:: Gösterilen metin ::

Hırsız, sanki biraz daha defanstadır, biraz daha olayların karşı taraftan gelişimini beklemektedir. Kim bilir, belki de o iç hesaplaşmalar, o kıvır kıvır saçlı, taze yarin ağlamaklı hali gelmiştir aklına. Ama profesyonel biridir o, böyle kritik bir anda, böyle şeyler ancak saniyeler uçuşabilir kafasında... o yine, o eski acımasız ve işini bilen suçludur.

Derken... her iki profesyoneli tongaya düşürecek, dikkatlerini dağıtıp, belki de düello planlarını temelli değiştirecek bir gelişme olur; bir uçak hava alanına inmek üzeredir ve aniden çok güçlü ışıklar, düello alanını gündüze çevirir. Sinir bozucudur bu, "karanlık her şeye rağmen daha iyiydi, ama elden ne gelir". Planlar anında gözden geçirilir, durum tespiti yapılır, tekrar nihai hedefe kilitlenilir. Her iki kahraman da, biraz önceki konsantrasyondadır tekrar, onları için bunlar çocuk oyuncağı, bir anlık bir dikkat dağılması sadece...böyle durumlarla kaç kere karşılaştılar kim bilir?

Ancak her ikisi çok garip başka bir duygunun, daha evvel belki de tatmadıkları bir hissiyatın içindedirler: "Niye içimde, sanki bu sonmuş gibi geliyor, niye sanki çok takdir ettiğim bir meslektaşımı ve hatta hayran olduğum birini, hatta sanki kardeşimi öldürecekmişim gibi bir his var ki içimde? Çok garip... bunların yeri değil ama şimdi, önce görevimi yerine getirmeliyim... öncelikli görevim de hayatta kalmak!

:::

→ Alıştırma soruları:
1 - Aşağıdaki (a), (b) ve (c) ifadelerinin düello anlatan metne uyup uymadığını evet ya da hayır ile belirtin ve her yanıtı metinden belirleyici sözleri aynen alıntılayarak gerekçelendirin. (a) Bir uçağın ışıkları düello alanını aydınlatır. (b) Hırsız saldırıya geçmek için acele etmektedir. (c) İki kahramanın iç sesinde öncelikli görev hayatta kalmaktır.
2 - Düello anlatan metinde ışıklar alanı aydınlattığında uçak ne yapmak üzeredir?
3 - Düello anlatan metni, kaldığı son cümleden sonra aynı üslupla sürdürün.

:: Veri bölümü ::

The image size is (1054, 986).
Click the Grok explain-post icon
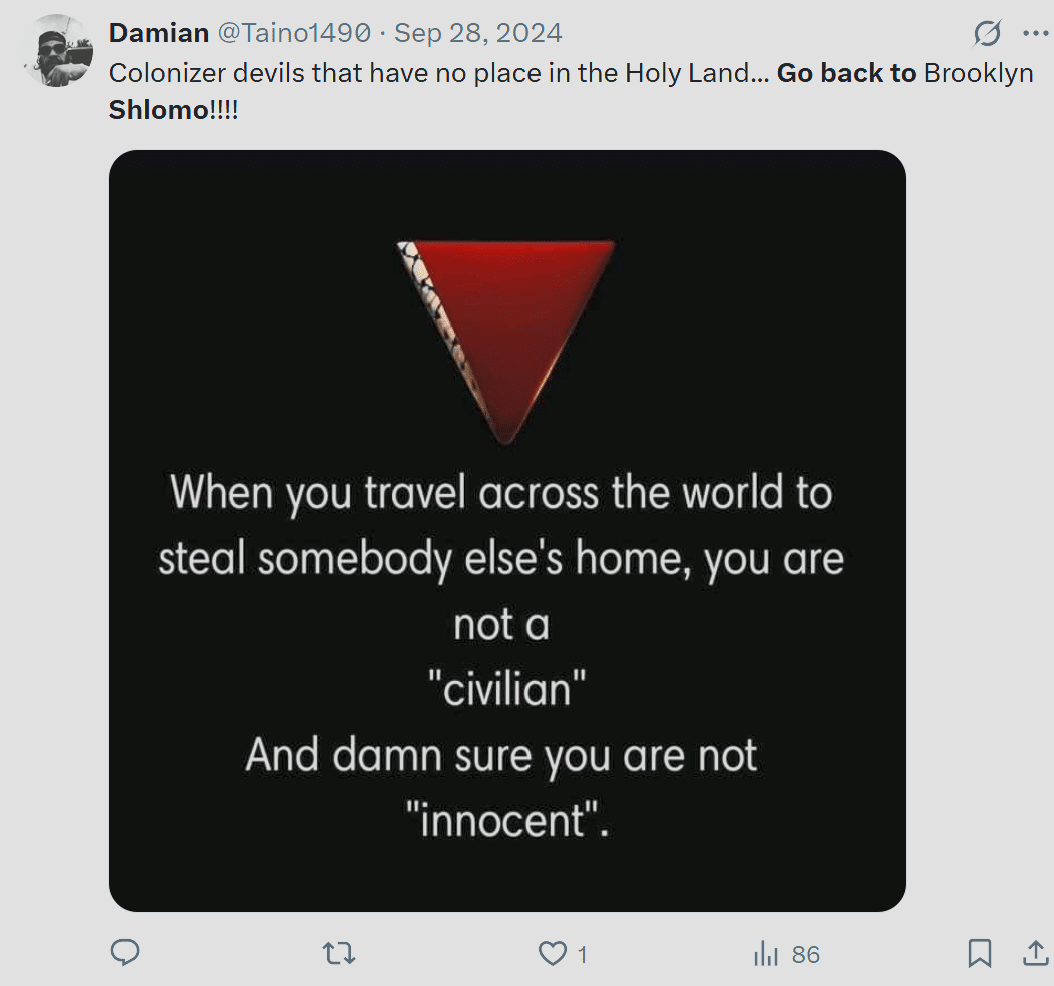click(x=987, y=33)
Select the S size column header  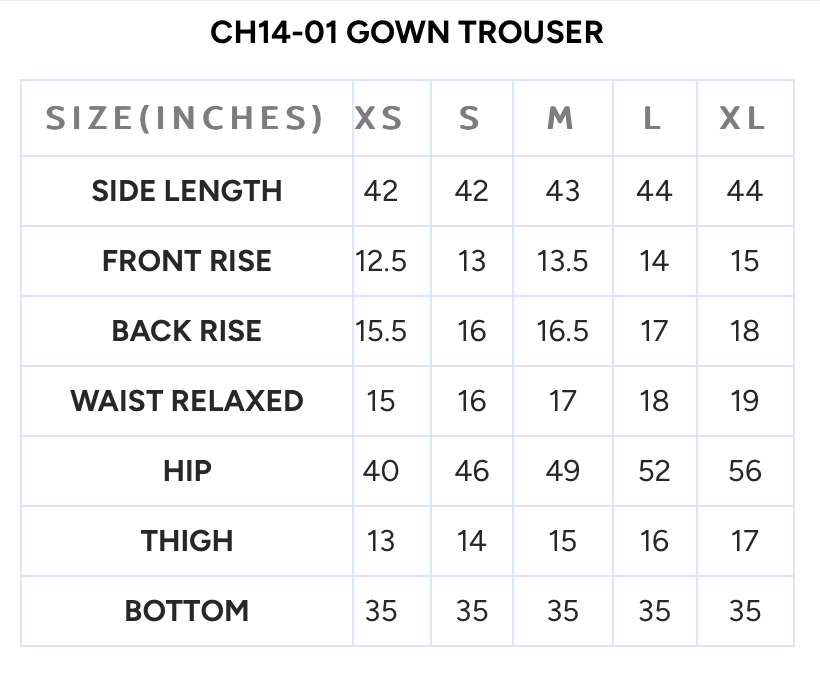click(x=470, y=119)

:::

→ Görev yanıtları:
1 -
(a) Evet: "bir uçak hava alanına inmek üzeredir ve aniden çok güçlü ışıklar, düello alanını gündüze çevirir"
(b) Hayır: "Hırsız, sanki biraz daha defanstadır, biraz daha olayların karşı taraftan gelişimini beklemektedir."
(c) Evet: "öncelikli görevim de hayatta kalmak!"

2 - Hava alanına inmek üzeredir.

3 -
Yönetmen, hafifçe müziği devreye sokar... sanki polis de tekrar devreye girmiş ve yine o eski cesur haliyle siperi bir tarafa bırakıp ileriye atılmıştır... "artık son çok yakın, tek bir siper kaldı, bunun arkasından başka bir yerde olamaz."

Hırsız yine savunmada, "bu ayak sesleri kesinlikle onun, hadi artık hamle yap!"

Polisin altıncı hissi ve tecrübeleri tek bir noktada!

Ama hayır! yine bir uçak ve uçak demek, tekrar ortalığın gündüz olması demek!

Hırsızın içini kemiren iç hesaplaşması durdurulamaz bir haldedir: "Nasıl olur da katı kuralları olan ben, aşık olabilirim, nasıl olur da sevdiğim kadını terkedecek alçaklığı gösterebilirim? Nasıl olur da özgürlüğe sadece dakikalar kalmışken, hırsıma yenik düşerim... hayır! Ben artık yaşamayı hak etmiyorum! Takdir ettiğim bu polisi öldürürsem, zaten vicdan azabından yaşayamam!" Hırsız, saliseler bile sürmeyecek bir zaman diliminde stratejisini tamamen değiştirir, saklandığı yerden çıkar.

İkisi de artık korumasızdır, ilk ateş eden mutlaka düelloyu kazanacaktır... bu rakipler öyle ıskalayacak adamlar değildir!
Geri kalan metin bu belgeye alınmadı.